RNA-seq data analyss with different approachs.
RNA-Seq (RNA sequencing ) also called whole transcriptome sequncing use next-generation sequeincing (NGS) to reveal the presence and quantity of RNA in a biolgical sample at a given moment.
In this session we want to perform some differential expressin from two condition as example (Normal vs tumor RNA-seq). This data use for this tutorial are pubblicaly avaible.
Please dwnlad the material here: For count Pipeline TEST Please follow this command
cd ~/Desktop/
tar xvf TUTORIAL_RNA_snakemake.tar.gz
cd TUTORIAL
conda env create -f snakemake_differential.yml
Please launch the analysis:
snakemake -s Snakefile.Kallisto --configfile database3.yml --use-conda
Please Conect and see this tutorial on live sleuth
[youtube](https://www.youtube.com/watch?v=KEn0CMYk6Wo)
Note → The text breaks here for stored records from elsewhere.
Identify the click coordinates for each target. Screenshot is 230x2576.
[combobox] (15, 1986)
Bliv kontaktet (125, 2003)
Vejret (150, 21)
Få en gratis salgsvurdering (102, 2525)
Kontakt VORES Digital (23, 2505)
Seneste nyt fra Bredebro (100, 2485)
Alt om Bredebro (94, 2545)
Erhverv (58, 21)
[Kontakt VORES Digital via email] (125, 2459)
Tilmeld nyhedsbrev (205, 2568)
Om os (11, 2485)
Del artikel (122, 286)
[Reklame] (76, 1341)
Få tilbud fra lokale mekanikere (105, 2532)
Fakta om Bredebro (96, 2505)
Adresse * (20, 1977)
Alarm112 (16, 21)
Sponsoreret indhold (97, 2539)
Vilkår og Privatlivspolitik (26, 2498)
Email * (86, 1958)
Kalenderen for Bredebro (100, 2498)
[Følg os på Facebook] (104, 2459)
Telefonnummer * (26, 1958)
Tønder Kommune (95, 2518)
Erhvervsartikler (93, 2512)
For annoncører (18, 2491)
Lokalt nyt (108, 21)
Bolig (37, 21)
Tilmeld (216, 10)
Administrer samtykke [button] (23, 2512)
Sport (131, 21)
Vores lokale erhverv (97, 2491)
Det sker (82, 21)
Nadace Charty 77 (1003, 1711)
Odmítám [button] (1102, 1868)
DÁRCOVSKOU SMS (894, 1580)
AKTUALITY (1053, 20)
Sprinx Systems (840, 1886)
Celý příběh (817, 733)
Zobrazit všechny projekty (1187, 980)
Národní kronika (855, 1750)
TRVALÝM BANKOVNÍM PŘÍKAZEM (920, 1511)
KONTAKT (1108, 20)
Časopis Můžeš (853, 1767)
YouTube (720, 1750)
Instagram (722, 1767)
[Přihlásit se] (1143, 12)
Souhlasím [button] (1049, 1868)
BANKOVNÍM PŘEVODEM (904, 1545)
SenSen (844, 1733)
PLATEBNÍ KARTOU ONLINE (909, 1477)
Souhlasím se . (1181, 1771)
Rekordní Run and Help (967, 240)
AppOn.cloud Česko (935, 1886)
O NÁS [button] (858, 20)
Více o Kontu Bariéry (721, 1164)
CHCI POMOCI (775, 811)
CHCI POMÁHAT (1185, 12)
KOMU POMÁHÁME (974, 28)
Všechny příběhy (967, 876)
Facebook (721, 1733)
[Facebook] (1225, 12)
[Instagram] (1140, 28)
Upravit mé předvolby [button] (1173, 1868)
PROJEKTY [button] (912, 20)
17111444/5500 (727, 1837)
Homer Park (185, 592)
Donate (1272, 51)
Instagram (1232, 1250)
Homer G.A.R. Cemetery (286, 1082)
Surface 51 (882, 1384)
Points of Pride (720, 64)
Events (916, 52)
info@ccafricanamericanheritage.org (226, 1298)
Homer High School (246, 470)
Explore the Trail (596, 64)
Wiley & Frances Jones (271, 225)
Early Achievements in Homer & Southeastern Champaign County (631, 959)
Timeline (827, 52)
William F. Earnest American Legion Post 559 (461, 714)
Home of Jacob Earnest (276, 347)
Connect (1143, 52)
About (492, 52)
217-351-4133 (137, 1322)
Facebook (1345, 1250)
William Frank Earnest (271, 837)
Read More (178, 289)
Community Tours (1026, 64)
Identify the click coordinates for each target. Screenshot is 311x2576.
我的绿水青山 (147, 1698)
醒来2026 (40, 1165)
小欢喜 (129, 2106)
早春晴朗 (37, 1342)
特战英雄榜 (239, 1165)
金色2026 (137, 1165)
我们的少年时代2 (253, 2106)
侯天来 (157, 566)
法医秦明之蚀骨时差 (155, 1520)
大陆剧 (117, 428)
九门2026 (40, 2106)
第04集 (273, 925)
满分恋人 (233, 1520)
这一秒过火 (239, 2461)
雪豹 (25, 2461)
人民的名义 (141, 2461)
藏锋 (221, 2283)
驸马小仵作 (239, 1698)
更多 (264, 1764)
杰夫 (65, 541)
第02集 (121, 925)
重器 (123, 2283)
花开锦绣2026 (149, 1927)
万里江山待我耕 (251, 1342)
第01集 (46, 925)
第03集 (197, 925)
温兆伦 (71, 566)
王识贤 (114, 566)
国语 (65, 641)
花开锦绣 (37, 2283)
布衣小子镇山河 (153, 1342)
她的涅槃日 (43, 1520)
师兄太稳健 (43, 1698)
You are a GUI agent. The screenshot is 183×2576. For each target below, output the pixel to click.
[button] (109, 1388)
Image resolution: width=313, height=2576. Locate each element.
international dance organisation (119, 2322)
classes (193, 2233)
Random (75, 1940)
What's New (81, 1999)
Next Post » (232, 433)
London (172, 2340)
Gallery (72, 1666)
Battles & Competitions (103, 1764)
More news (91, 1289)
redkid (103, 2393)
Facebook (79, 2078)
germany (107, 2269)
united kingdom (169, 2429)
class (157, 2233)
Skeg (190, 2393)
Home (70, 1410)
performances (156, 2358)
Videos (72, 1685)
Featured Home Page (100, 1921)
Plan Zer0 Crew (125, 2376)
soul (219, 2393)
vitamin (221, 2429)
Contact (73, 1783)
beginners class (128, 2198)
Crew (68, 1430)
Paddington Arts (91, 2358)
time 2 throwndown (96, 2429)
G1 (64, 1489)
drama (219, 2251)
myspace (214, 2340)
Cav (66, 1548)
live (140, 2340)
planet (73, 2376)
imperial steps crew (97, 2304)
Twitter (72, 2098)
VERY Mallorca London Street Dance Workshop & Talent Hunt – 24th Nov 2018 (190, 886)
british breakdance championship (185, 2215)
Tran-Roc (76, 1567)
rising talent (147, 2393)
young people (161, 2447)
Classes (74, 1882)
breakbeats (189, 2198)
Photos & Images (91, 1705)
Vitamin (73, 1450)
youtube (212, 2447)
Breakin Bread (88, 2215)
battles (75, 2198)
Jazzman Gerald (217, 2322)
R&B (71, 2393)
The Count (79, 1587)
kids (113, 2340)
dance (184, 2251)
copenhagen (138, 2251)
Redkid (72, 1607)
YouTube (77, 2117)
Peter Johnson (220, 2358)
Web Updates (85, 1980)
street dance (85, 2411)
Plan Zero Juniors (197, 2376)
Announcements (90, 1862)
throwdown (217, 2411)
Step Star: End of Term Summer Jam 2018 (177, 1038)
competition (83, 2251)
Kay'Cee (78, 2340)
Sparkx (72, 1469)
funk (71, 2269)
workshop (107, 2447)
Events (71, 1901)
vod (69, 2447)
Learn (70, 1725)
In the previous example we use the new way to do RNA-seq analisys using pseudoma p approach. This method are recently reported (Kallisto and Salmon). Another way to do this type analisys was performed using counts. Normally you can allign with programs like STAR and count gene and isoforms using HTseq-count or feature-count. Here we are some examples of working on R oon Counts.
conda create -n DESEQ
source activate DESEQ
conda install -y r-mixomics bioconductor-htsfilter bioconductor-deseq2
R
library(DESeq2)
library(RColorBrewer)
library(mixOmics)
library(HTSFilter)
directory <- "RNAseq_data/count_table_files/"
dir(directory)
*Exercise 3.1* Read the files:
rawCountTable <- read.table(paste0(directory,"count_table.tsv"), header=TRUE,
row.names=1)
sampleInfo <- read.table(paste0(directory,"pasilla_design.txt"), header=TRUE,
row.names=1)
*Exercise 3.2* Have a look at the count data:
head(rawCountTable)
nrow(rawCountTable)
*Exercise 3.3* Have a look at the sample information and order the count table
in the same way that the sample information:
sampleInfo
rawCountTable <- rawCountTable[,match(rownames(sampleInfo),
colnames(rawCountTable))]
head(rawCountTable)
*Exercise 3.4* Create the 'condition' column
sampleInfo$condition <- substr(rownames(sampleInfo), 1,
nchar(rownames(sampleInfo))-1)
sampleInfo$condition[sampleInfo$condition=="untreated"] <- "control"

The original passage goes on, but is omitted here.